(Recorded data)
# # # # #
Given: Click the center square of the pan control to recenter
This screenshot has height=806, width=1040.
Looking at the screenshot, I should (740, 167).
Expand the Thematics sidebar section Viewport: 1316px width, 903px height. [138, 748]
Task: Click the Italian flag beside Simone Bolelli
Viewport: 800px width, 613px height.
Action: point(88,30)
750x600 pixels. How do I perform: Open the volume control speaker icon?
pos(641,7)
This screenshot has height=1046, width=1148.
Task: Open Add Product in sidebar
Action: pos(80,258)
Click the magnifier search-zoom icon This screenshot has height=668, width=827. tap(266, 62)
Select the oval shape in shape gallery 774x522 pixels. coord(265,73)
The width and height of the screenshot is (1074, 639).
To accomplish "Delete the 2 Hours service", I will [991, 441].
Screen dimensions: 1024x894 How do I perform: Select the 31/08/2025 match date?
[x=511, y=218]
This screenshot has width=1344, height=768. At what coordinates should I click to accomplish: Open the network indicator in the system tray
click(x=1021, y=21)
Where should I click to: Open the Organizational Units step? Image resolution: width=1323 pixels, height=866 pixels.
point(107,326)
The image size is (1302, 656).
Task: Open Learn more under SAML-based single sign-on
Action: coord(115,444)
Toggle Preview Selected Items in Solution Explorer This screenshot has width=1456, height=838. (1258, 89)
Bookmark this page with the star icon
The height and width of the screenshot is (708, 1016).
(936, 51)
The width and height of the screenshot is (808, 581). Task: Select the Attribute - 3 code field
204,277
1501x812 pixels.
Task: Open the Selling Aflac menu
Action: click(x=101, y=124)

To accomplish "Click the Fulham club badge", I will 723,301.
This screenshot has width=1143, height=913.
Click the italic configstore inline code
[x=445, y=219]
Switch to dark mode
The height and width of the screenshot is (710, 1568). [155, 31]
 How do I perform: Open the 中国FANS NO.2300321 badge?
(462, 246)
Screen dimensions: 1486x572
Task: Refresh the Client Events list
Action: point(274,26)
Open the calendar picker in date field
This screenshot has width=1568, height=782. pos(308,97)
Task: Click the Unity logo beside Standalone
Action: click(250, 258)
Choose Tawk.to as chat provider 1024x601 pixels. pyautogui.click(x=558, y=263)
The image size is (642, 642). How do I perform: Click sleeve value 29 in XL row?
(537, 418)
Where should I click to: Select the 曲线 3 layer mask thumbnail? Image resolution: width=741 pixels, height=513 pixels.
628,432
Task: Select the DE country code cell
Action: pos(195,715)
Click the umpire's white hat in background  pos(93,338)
# # # # #
== DESCRIPTION OF THE TASK ==
Search the entries for the word "will". Copy every line where it occurs.

== THE COMPLETED TASK ==
To accomplish "Delete the 2 Hours service", I will [991, 441].
To accomplish "Click the Fulham club badge", I will 723,301.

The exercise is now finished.